Streets were flooded with tourists while I was attempting to flee the city I’ve grown to love for dear life. But if it weren’t for my dad, I would’ve never made it to DC in the first place.
You see, at the ripe age of 18 I was a skeptic who didn’t listen to authority figures – i.e. my parents – so when I got into American University, I thought nothing of it. My dad, on the other hand, thought it was a perfect fit and convinced me to give it a test run.
I didn’t realize it until years later but he was right.
It all goes back a few years earlier when I was 12. My dad had been diagnosed with cardiomiopathy and didn’t know how long he had to live. With an uncertain future looming in the wings, he jump started his life and kicked it into full gear by taking my younger sister and I on separate “daddy-daughter trips”. These trips catered to our greatest interests in life to date – my sister’s being stage productions/all things flashy (aka Broadway) and mine being all things educational (aka The Smithsonian Institution).

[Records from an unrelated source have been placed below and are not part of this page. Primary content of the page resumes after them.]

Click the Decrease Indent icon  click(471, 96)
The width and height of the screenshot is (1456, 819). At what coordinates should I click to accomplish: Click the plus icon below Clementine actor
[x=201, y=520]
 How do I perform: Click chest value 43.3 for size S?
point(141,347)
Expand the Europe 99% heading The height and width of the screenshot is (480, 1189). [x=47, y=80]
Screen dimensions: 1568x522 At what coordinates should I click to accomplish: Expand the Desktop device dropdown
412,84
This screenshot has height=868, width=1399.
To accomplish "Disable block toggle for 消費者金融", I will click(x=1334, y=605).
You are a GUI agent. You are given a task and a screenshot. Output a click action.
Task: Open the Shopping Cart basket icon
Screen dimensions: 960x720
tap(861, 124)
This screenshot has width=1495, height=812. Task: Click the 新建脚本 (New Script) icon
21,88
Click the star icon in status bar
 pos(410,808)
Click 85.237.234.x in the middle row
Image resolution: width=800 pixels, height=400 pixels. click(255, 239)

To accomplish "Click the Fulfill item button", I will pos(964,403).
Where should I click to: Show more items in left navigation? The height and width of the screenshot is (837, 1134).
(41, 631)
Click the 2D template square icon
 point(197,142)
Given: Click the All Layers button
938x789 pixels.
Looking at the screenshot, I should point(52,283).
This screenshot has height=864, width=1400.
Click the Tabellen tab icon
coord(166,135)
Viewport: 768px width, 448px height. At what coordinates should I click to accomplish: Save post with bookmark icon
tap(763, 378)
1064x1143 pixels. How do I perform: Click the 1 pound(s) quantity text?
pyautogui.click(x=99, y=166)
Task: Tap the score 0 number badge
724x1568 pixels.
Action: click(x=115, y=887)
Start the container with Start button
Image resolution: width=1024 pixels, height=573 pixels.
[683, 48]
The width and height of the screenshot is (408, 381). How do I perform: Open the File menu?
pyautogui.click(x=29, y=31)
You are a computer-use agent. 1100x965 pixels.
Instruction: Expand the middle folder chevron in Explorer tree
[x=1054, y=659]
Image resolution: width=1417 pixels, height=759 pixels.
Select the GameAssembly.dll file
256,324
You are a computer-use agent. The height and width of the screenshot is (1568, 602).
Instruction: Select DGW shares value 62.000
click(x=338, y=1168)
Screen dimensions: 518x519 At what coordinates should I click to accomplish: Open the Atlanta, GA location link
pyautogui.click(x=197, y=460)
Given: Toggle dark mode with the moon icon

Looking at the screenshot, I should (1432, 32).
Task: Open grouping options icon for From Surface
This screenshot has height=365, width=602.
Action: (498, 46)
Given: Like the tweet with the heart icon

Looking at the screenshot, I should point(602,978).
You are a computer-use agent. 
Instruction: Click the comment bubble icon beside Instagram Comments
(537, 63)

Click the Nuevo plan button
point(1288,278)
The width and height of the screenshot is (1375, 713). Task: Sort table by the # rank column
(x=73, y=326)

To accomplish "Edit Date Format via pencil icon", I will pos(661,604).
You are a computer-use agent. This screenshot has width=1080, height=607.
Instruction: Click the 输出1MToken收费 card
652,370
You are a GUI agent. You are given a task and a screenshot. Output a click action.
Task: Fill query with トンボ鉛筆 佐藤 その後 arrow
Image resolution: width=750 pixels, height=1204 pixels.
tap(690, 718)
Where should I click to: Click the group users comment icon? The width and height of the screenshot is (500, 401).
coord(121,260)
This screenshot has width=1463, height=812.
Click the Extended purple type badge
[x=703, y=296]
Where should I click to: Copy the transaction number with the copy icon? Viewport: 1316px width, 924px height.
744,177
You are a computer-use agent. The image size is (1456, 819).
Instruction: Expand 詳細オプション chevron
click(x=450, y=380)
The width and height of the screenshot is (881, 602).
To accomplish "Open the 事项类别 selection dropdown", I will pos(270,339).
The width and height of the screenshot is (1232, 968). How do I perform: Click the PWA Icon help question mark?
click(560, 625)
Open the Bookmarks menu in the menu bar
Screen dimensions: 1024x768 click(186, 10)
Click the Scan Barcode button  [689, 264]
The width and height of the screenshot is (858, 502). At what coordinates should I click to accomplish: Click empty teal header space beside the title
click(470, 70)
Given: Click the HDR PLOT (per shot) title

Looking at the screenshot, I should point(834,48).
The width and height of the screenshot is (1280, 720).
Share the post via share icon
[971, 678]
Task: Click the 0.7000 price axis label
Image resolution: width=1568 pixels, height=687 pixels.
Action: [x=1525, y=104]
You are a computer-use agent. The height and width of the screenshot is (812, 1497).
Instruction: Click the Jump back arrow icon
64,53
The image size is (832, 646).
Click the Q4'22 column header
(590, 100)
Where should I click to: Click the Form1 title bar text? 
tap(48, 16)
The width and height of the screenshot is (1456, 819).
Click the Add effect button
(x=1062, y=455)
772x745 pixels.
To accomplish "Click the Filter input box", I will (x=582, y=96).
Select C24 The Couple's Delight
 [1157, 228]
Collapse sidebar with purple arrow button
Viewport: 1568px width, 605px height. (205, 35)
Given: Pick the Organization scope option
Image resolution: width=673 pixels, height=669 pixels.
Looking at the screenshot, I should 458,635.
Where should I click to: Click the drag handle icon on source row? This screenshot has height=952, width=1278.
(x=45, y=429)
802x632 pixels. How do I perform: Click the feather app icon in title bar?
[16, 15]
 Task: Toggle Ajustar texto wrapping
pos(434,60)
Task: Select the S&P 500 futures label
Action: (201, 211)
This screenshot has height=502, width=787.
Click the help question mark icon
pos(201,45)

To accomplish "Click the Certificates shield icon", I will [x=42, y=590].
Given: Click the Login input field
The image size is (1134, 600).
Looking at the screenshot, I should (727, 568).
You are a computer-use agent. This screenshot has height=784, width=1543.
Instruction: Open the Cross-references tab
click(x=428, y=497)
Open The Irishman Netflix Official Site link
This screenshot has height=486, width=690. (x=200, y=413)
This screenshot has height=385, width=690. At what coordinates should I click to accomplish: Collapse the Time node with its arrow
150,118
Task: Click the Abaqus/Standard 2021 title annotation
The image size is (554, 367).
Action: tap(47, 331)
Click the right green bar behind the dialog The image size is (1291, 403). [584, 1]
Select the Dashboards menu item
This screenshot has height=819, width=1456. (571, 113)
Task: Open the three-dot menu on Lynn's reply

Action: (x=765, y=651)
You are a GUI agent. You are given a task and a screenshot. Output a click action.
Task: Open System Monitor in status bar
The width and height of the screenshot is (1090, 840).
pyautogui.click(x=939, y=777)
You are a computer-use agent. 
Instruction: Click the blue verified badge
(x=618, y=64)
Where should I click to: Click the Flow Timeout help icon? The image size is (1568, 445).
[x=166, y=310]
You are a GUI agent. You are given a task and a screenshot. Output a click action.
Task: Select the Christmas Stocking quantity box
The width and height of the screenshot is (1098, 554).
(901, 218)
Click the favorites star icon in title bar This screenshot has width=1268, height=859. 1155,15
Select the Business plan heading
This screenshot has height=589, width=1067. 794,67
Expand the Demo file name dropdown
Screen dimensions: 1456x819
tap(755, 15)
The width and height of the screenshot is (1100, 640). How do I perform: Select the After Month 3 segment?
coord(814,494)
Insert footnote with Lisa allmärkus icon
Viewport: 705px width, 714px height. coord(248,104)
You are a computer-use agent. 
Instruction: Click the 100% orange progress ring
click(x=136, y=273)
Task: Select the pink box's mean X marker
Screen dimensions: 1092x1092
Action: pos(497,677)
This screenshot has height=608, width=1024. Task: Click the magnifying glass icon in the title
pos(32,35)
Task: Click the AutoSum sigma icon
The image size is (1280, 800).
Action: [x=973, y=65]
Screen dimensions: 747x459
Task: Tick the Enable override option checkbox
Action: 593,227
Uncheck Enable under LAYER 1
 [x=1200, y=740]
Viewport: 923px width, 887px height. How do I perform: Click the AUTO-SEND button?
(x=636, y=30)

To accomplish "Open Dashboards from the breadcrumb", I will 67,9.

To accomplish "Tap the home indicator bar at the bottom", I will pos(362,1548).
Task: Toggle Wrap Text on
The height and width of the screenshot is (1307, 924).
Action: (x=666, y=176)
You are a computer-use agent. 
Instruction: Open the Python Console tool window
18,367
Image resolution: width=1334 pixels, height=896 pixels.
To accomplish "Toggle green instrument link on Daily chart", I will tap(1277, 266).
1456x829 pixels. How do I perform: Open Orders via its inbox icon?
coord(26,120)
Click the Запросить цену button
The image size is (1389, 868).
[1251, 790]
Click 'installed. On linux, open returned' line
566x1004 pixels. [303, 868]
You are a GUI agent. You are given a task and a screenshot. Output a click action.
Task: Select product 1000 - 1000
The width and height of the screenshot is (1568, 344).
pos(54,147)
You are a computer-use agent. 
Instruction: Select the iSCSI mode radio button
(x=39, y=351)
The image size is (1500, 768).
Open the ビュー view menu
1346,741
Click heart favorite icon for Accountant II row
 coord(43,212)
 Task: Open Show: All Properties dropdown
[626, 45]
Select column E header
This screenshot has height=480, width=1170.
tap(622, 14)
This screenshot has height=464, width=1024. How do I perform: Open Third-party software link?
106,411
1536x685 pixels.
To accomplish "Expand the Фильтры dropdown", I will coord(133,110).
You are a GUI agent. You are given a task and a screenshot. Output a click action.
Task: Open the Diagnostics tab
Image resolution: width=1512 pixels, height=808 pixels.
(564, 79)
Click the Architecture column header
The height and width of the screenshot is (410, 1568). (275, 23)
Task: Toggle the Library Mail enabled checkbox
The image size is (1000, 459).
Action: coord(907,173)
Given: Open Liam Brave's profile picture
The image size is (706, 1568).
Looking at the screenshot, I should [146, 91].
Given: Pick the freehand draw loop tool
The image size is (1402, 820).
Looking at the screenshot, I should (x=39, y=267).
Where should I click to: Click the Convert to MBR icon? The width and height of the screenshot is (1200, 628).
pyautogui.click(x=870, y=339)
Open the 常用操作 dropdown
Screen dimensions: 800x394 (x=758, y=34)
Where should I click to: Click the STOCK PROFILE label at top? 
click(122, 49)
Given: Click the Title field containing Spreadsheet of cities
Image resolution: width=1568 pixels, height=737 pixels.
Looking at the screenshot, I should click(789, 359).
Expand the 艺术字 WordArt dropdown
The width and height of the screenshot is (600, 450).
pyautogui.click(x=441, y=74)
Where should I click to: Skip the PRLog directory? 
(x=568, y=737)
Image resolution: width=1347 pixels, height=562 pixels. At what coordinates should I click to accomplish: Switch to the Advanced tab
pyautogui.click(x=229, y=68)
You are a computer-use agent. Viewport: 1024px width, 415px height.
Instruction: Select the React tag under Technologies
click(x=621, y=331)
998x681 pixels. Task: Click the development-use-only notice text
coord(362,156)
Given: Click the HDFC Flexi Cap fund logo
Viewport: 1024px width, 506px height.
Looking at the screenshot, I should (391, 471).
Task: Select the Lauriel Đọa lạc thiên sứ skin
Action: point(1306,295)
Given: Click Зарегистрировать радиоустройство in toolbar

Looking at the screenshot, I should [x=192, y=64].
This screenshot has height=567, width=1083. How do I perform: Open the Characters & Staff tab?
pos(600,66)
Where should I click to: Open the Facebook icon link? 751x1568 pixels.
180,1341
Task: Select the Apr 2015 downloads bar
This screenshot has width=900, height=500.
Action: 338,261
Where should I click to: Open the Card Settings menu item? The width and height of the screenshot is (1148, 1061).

My one-week residency in DC was like nothing else. Standing about 4 foot tall or so at the time, the monuments towered over me like an ant in the Amazon. The marble surroundings and atmosphere vibrant with history were enough to make any museum lover feel like the high roller on a craps table in Vegas. And to think – I shared this with the only man who has ever been able to keep up with my stubborn antics. What a lucky gal I am.
So I tear up every time I see the lunar lander at the Air & Space Museum. And I may or may not have an obsession with Old Ebbitt Grill because it’s the first restaurant I ever ate any meal at in DC (and by “may or may not,” I mean that I do). But everywhere I look – whether it’s American’s campus, the National Mall, FBI Headquarters, the White House, or the National Zoo – I see my dad everyday thanks to his genius ability to plan ahead.